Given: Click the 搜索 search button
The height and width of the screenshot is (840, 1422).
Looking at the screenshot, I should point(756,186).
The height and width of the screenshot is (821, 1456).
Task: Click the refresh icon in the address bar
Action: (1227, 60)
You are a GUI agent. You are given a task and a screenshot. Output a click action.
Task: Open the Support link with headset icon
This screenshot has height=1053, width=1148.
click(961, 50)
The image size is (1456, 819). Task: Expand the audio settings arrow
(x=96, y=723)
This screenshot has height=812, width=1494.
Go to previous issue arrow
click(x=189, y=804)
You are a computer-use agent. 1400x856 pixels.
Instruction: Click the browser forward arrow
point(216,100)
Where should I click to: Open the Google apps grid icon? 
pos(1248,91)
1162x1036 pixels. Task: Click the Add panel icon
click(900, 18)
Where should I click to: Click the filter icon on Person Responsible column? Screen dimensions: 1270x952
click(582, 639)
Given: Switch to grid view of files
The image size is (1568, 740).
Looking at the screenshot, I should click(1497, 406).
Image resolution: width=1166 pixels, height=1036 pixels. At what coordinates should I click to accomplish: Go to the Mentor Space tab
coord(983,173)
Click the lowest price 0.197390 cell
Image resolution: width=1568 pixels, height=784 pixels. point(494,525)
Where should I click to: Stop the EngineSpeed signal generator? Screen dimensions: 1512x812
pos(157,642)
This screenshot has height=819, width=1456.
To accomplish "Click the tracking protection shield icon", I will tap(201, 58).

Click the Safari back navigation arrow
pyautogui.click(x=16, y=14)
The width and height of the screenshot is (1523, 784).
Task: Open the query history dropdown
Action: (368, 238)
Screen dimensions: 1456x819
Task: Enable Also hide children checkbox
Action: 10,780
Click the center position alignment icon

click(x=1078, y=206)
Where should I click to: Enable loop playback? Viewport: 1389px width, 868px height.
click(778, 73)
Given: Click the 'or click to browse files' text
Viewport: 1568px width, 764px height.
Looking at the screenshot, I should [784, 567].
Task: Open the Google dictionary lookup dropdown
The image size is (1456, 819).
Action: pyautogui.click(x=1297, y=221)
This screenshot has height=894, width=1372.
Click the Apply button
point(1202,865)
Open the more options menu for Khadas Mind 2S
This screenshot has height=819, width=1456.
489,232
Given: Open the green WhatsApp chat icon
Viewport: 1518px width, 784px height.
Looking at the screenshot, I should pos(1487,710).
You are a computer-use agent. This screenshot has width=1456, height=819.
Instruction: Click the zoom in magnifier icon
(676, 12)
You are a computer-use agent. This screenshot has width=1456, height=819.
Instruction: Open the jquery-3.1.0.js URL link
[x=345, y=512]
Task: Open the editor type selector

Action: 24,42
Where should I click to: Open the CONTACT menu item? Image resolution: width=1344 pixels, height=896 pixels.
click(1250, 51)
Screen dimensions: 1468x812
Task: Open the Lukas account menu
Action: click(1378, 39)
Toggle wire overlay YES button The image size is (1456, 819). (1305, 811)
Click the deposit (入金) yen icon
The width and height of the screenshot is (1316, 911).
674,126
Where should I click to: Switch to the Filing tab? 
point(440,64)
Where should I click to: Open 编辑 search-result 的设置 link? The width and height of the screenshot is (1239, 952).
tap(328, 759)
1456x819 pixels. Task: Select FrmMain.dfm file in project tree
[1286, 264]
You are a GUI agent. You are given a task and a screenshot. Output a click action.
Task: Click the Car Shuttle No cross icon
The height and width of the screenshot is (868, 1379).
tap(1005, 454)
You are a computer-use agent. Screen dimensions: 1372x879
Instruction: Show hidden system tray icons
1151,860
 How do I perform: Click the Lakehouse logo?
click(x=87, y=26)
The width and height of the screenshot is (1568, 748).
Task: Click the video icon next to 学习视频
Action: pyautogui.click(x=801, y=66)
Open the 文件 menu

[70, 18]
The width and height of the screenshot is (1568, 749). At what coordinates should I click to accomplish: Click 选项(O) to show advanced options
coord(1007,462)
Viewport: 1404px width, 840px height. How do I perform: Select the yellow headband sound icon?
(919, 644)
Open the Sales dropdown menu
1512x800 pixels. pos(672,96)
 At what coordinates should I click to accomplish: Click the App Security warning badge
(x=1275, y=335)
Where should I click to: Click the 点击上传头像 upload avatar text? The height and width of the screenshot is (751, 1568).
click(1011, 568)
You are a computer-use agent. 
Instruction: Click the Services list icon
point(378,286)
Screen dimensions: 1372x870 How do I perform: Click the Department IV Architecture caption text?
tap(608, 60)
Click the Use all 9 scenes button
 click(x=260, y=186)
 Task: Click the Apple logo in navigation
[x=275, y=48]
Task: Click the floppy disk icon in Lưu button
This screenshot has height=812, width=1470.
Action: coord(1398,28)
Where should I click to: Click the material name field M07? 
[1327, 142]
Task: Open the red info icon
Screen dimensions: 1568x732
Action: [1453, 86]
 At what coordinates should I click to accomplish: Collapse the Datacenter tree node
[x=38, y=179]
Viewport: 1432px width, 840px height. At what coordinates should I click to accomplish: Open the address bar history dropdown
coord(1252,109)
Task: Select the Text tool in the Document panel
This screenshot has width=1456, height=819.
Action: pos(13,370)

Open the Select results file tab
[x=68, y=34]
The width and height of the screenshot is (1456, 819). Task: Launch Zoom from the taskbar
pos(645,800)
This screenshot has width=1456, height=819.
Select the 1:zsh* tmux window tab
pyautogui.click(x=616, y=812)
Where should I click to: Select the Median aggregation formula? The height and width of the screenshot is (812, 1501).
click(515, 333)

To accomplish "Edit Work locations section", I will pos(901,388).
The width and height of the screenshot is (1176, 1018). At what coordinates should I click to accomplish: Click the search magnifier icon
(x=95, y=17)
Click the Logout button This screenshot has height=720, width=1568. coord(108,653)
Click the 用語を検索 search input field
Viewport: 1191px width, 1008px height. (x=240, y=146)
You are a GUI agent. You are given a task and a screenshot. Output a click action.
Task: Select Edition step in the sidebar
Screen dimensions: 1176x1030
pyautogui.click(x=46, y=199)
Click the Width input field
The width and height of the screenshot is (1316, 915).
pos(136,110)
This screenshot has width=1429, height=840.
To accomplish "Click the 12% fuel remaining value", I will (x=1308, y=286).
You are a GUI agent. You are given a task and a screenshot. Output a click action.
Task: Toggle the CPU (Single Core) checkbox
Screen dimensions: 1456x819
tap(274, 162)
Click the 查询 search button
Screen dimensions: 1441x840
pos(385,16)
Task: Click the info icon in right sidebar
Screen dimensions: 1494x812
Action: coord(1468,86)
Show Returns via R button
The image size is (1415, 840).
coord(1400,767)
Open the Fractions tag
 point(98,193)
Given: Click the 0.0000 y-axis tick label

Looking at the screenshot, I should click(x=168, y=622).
______________________________
[Requirement] Identify the lines of the data that contain the word "computer". Copy each of them.

[Written reply]
You are a computer-use agent. 1400x856 pixels.
You are a computer-use agent. This screenshot has width=1456, height=819.
You are a computer-use agent. This screenshot has width=1456, height=819.
You are a computer-use agent. Screen dimensions: 1372x879
You are a computer-use agent. 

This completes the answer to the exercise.